- Aim of the exercise -
Retype the part of the passage on making artificial stone that runs from "Shape your foam" up to and including "not outer dimensions.".

Artificial stone has a number of uses in landscaping and craft projects. You can create stones for a pond or fountain, or even a hollow rock to hide something. Creating a stone from white cement or portland cement creates a sturdy construction that, if sealed, is weather resistant and adds the look of real stone to your landscaping.

Shape your foam block to roughly the size and shape you want the rock to take by cutting away pieces with the razor knife. You don't have to create a finished shape here; this is the base, so think core, not outer dimensions.

Wrap the foam base in the wire mesh and shape it into the rock shape you want. Wear the leather gloves for this process to avoid scraping or cutting your hands. Fold the edges under along the bottom if you are creating a flat or hollow rock, leaving the centre area of the bottom open, and hollow out the foam in the centre after the wire mesh is shaped.

Mix portland cement, the sand and vermiculite or perlite pellets in the bucket. The portland cement should be a 2:1 ratio with the other two components. Add water according to the instructions and mix. The consistency should be like thick mud.

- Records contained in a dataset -
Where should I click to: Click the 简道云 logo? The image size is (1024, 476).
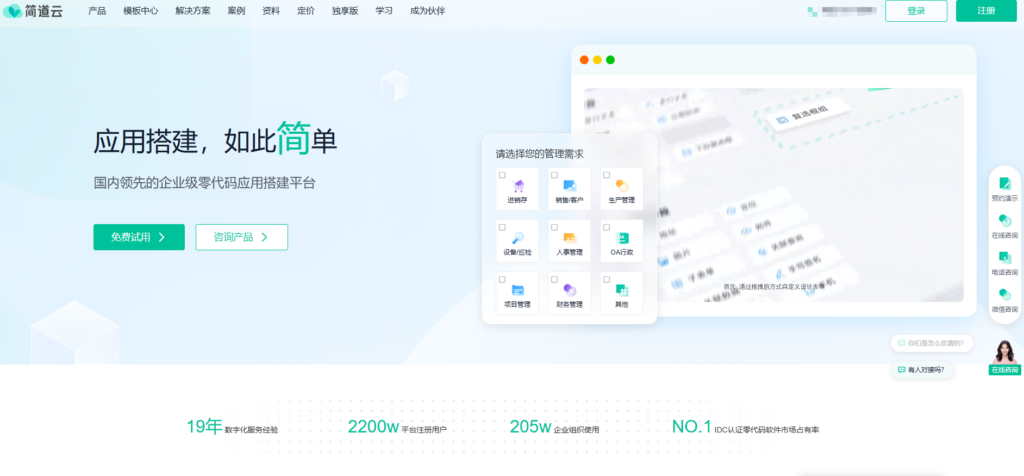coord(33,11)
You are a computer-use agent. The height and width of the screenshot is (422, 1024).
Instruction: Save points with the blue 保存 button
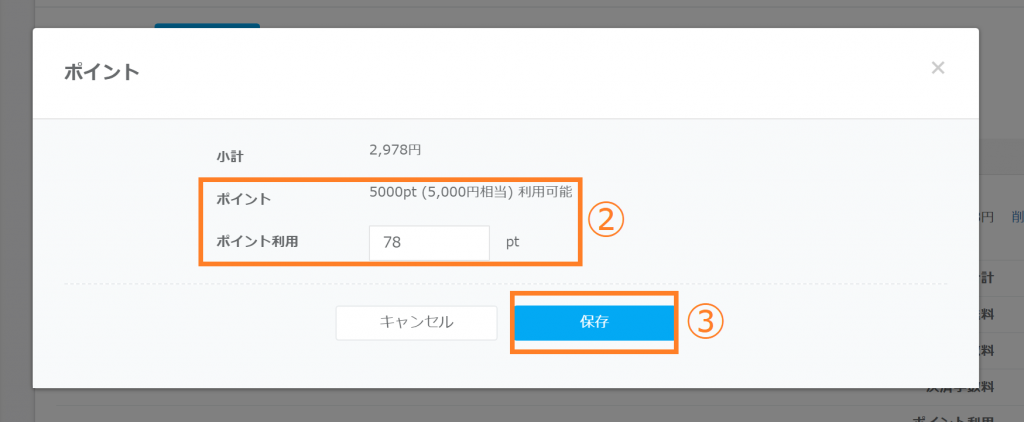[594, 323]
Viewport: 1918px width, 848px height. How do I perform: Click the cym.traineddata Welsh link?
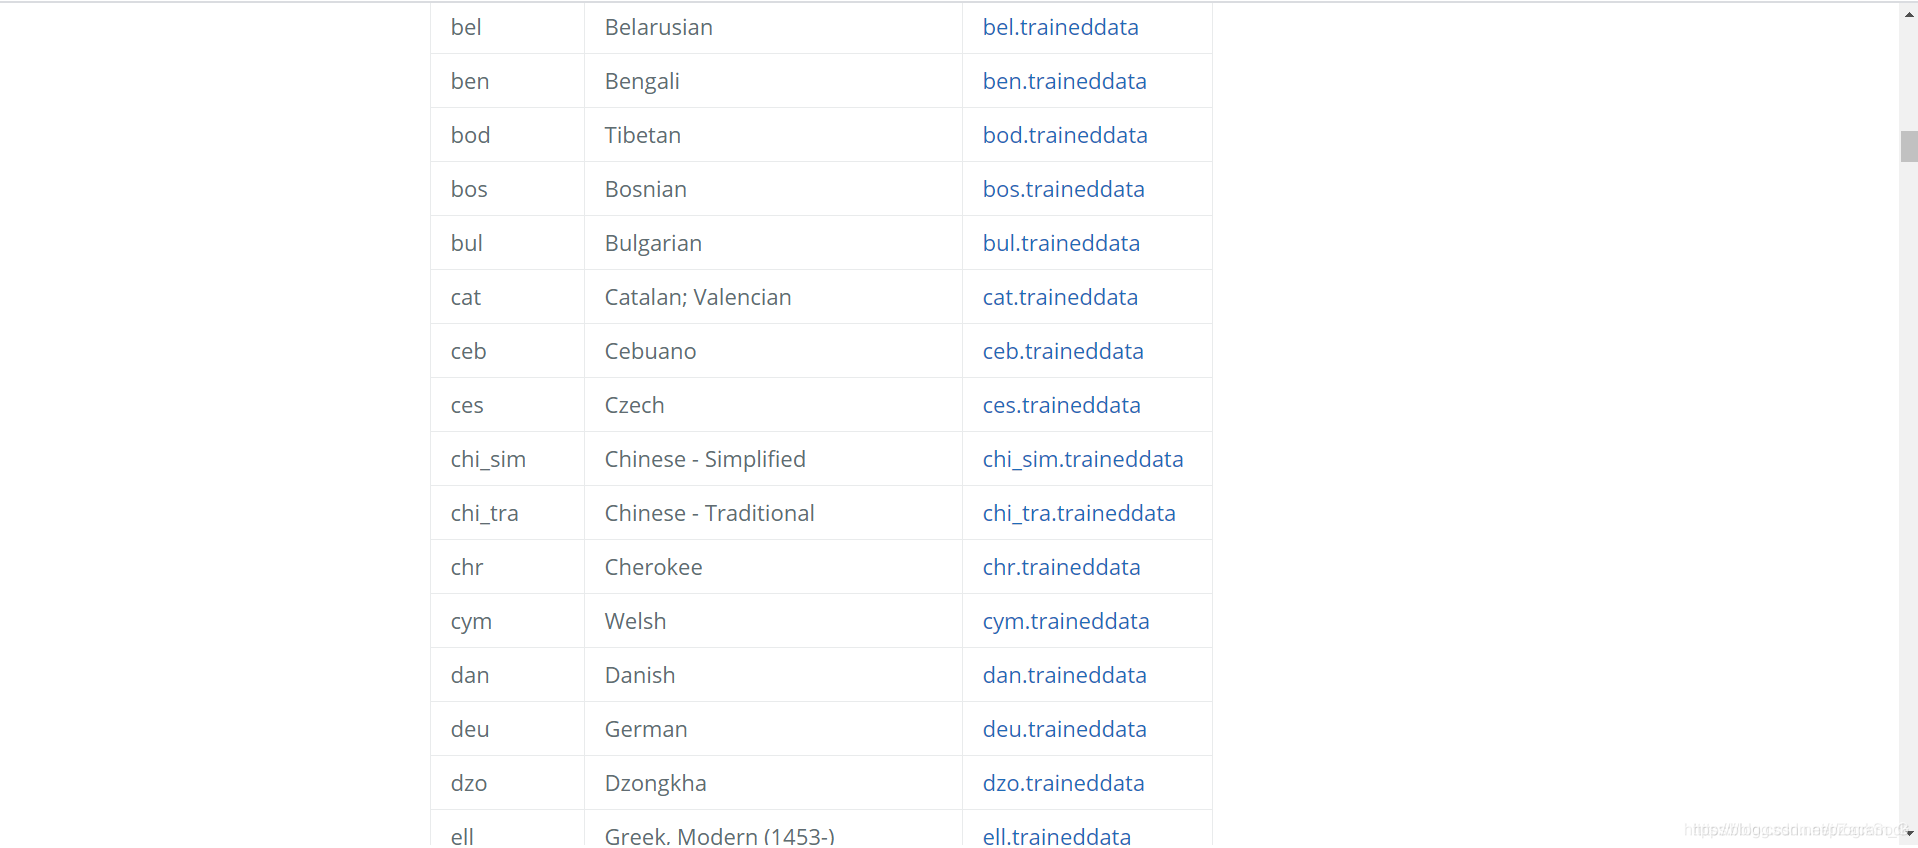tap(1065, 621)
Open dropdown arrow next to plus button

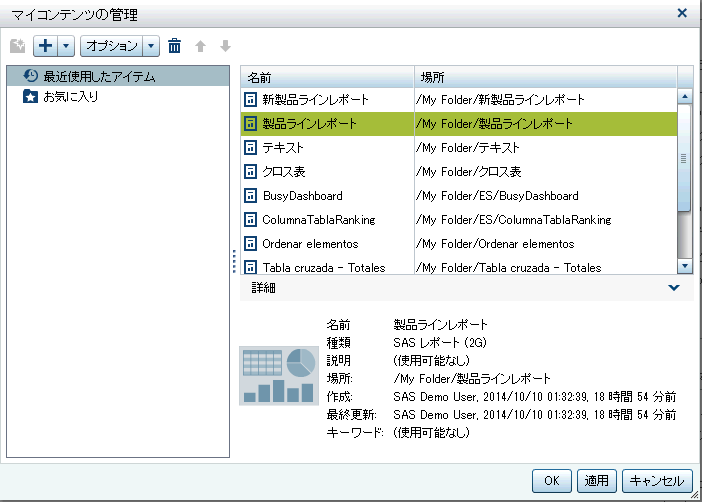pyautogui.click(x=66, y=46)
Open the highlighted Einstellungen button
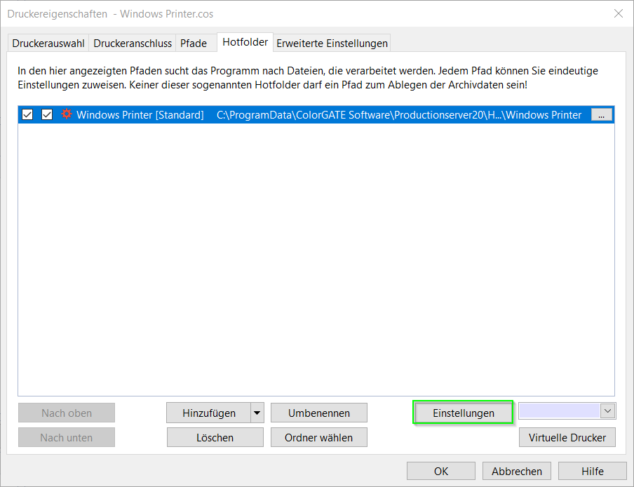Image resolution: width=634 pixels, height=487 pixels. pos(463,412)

- Solution to the exercise -
Shape your foam block to roughly the size and shape you want the rock to take by cutting away pieces with the razor knife. You don't have to create a finished shape here; this is the base, so think core, not outer dimensions.